Anti-vaccine sentiment dates back to objections in the 18th century when inoculation was used to reduce smallpox morbidity and mortality. Most recently this has been exacerbated by Andrew Wakefield’s (since-retracted) paper linking the measles-mumps-rubella (MMR) vaccine to autism in 1998.
While progress is happening, and uptake is in the right direction, we haven’t significantly moved the ‘needle’ in more than 10 years.
Immunization has been the victim of its own success. We take it for granted and have become complacent – assuming programs will run themselves. However, it’s not finished business, nor is it likely ever to be. Plus, we’re consistently trying to reel-in our vaccine-hesitant population. So, what are we missing?
One piece of the puzzle is understanding the cultural underpinnings of our communities globally and reframing our presentation. Even in the United States, there is variation in beliefs that leads to hesitancy.
Just last month several communities were exceptionally affected by the measles outbreak as a result of vaccine refusal – among them the Orthodox Jewish community in New York, a Somali- American group in Minnesota, the Amish in Ohio, and Russian-language settlers in Washington. These communities tend to live near to each other, go to school together, worship together, and hold similar beliefs. They are not anti-vaxxers, but they may not necessarily hold mainstream beliefs either. While there has been significant investment in public health awareness, the messages have not reached some of these populations.

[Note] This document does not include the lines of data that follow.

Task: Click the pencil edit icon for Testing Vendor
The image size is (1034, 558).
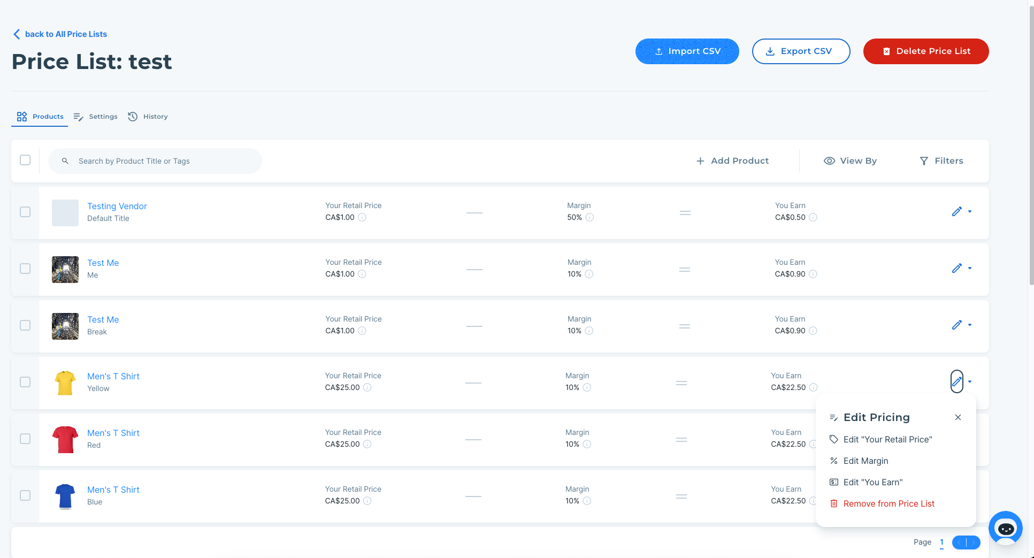Action: [956, 212]
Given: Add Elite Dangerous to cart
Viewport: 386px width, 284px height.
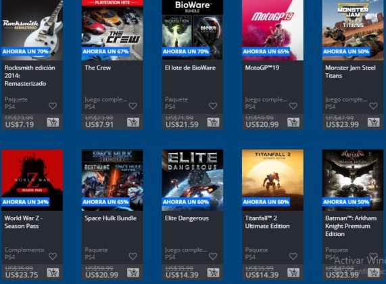Looking at the screenshot, I should click(x=213, y=273).
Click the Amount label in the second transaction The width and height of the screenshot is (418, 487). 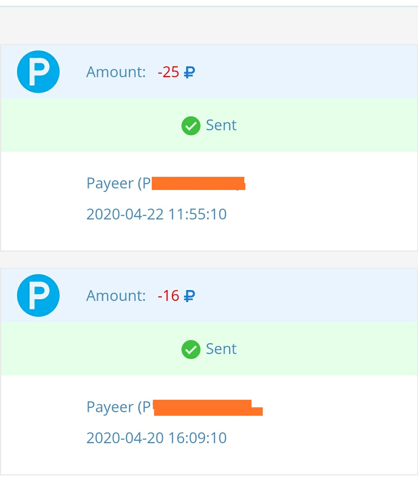[116, 296]
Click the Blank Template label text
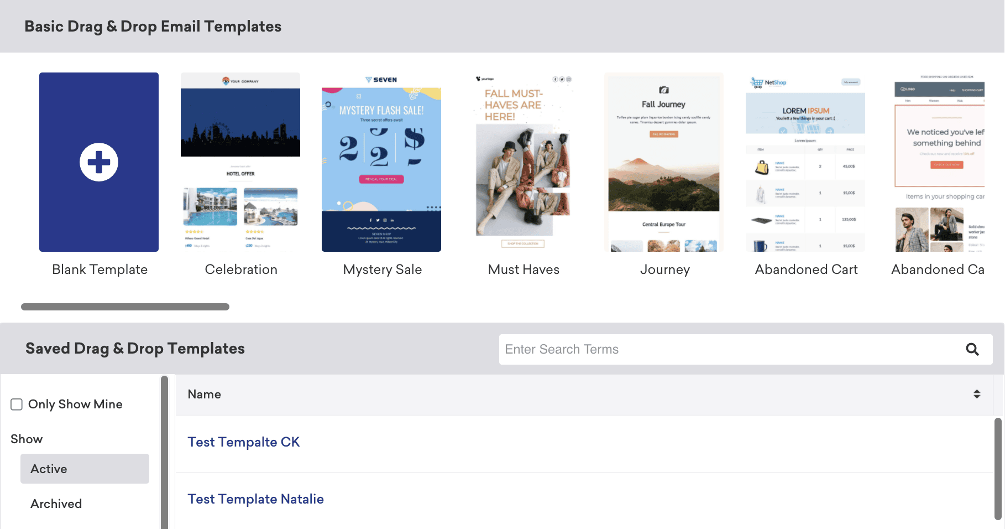The width and height of the screenshot is (1005, 529). [x=100, y=269]
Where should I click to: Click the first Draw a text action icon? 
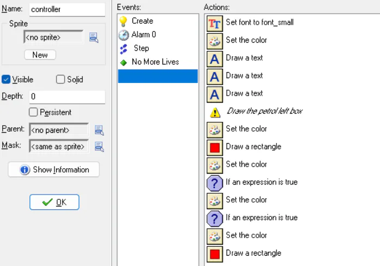(x=215, y=58)
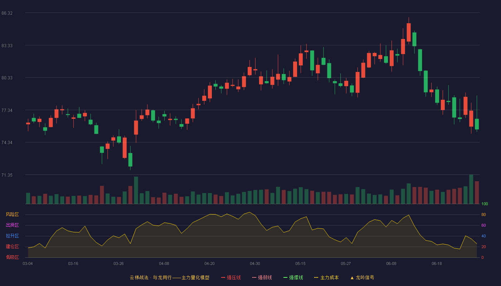Viewport: 501px width, 286px height.
Task: Click the 建仓区 zone label
Action: (12, 247)
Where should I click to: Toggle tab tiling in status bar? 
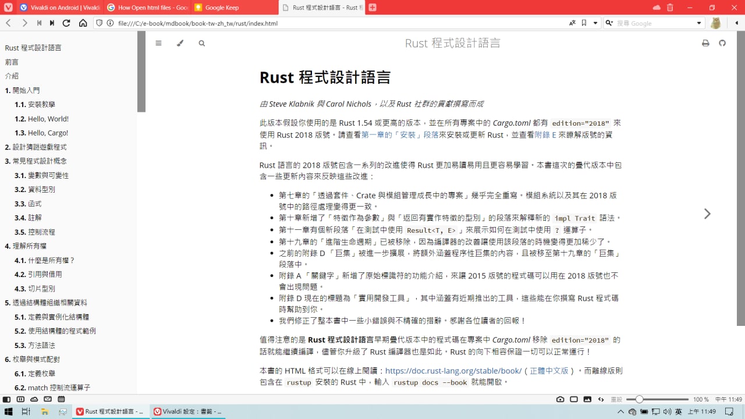click(574, 399)
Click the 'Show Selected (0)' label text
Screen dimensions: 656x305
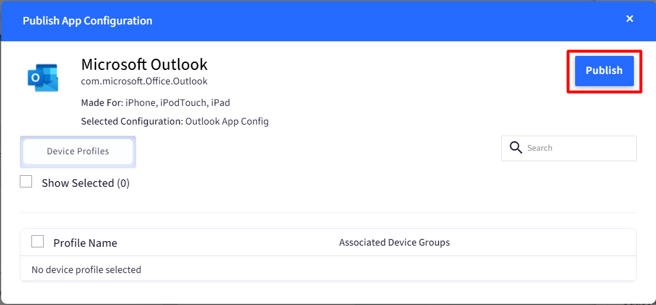pyautogui.click(x=86, y=183)
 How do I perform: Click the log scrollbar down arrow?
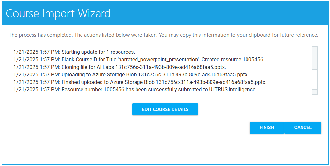(315, 92)
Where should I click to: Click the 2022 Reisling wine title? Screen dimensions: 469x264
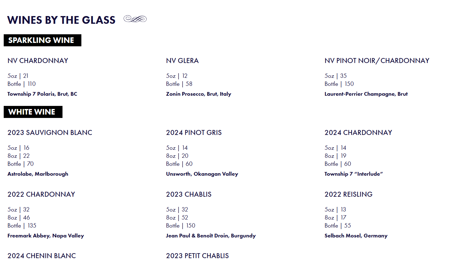[348, 195]
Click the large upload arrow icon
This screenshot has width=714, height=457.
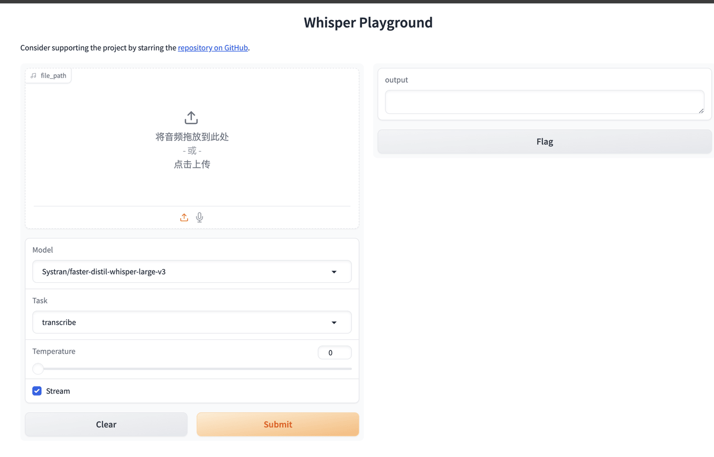tap(191, 118)
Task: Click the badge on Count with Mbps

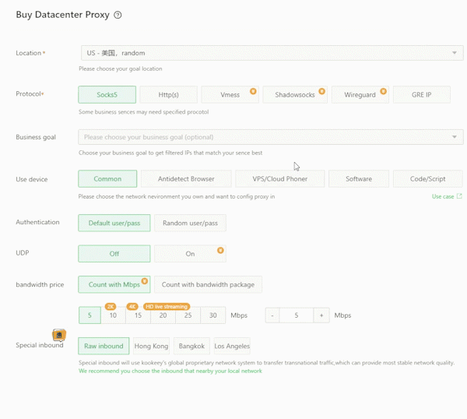Action: pos(145,280)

If we are going to achieve our vaccination goals, it must be an all-society initiative from federal partners, state and community health departments, cancer advocacy groups and immunization coalitions, to parenting groups and rural and faith-based community outreach. We need the ‘hard’ scientists to work with the behavioral scientists. We need to continue to invest in vaccine development, continue to raise awareness, and continue to communicate information in a way that can be received.